Appel à la grève générale en Catalogne

Appel à la grève générale en Catalogne

Une grève générale a été organisée, mardi 3 octobre, en Catalogne, deux jours après le référendum d'indépendance, qui a vu le oui l'emporter à 90 %.

"Les rues seront toujours à nous", criaient les manifestants, agitant des drapeaux séparatistes alors que différents défilés paralysaient des rues du centre.Selon la police locale, un total de près de 300.000 personnes manifestaient dans différents défilés dans les rues de Barcelone. Devant le siège du Parti populaire de Mariano Rajoy, des jeunes crient: "Nous ne voulons pas être un pays occupé". Dans un communiqué, la chaîne hôtelière Checkin précise que la mairie de Pineda de Mar lui a demandé de faire partir les policiers de ses établissements, sous peine de cinq ans de fermeture.

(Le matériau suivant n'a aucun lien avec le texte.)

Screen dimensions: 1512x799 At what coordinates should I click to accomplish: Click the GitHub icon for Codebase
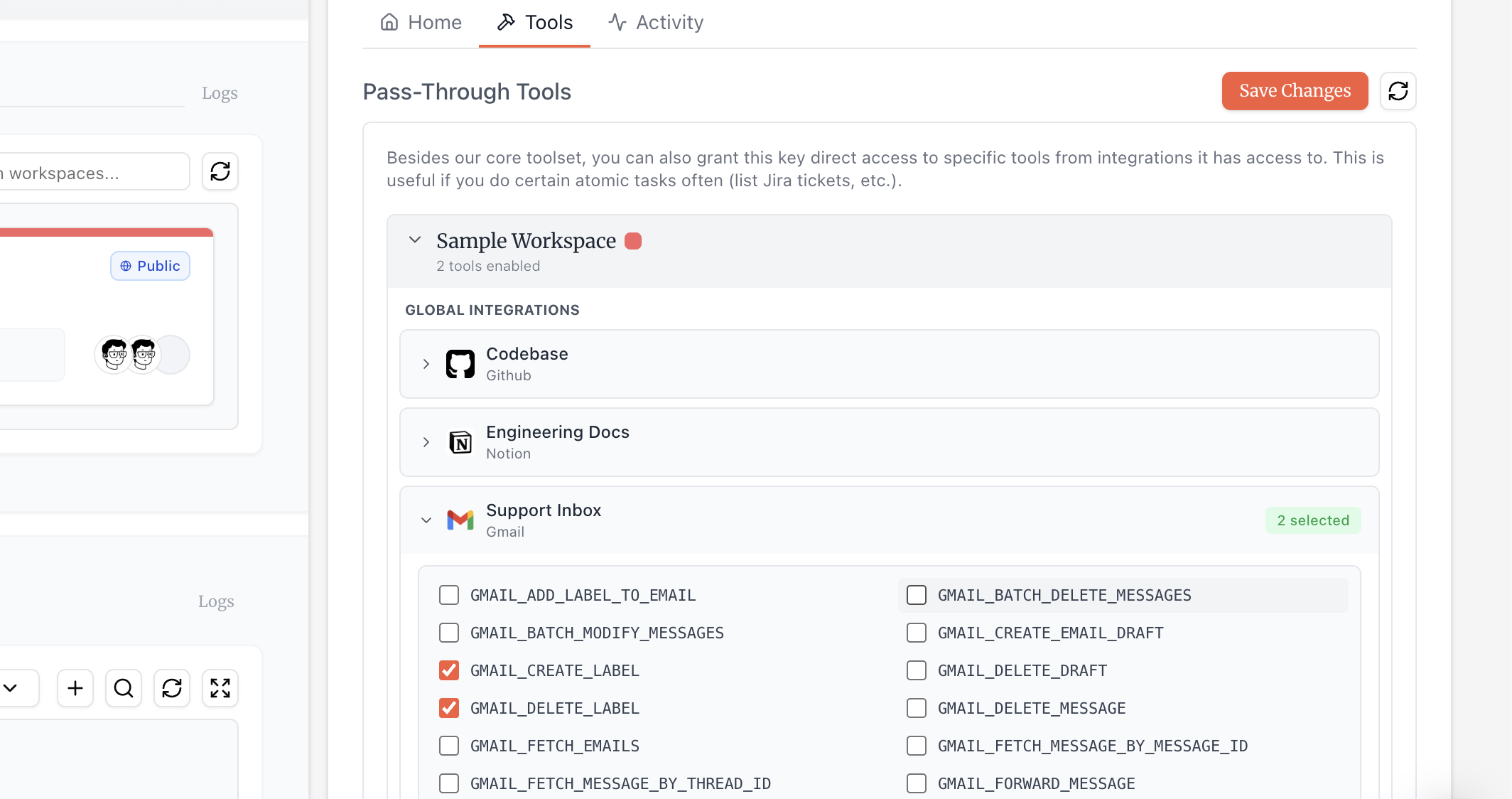[x=460, y=364]
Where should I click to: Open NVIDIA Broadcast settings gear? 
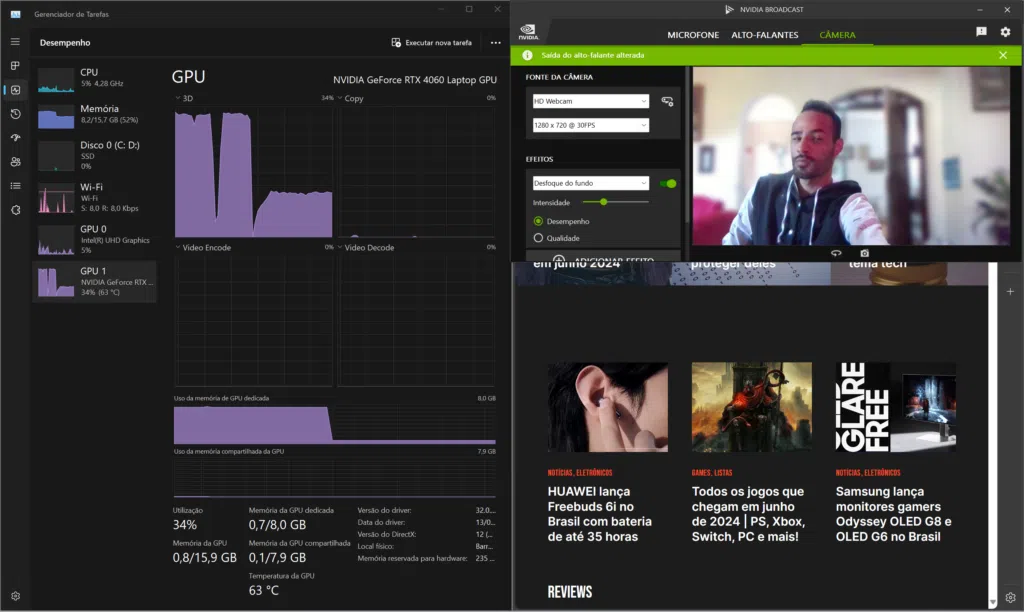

D'autres manifestations se sont produites devant des commissariats d'autres villes catalanes, selon le syndicat de police SUP, majoritaire. Appelés par les principaux syndicats à paralyser cette région de 7,5 millions d'habitants, des étudiants, pompiers ou simples citoyens se mobilisent, indignés par les violences policières lors du référendum d'indépendance de dimanche, et la manière dont le gouvernement conservateur de Mariano Rajoy gère la crise. Les universités publiques, les transports ou encore la célèbre cathédrale de la Sagrada Familia ont été touchés.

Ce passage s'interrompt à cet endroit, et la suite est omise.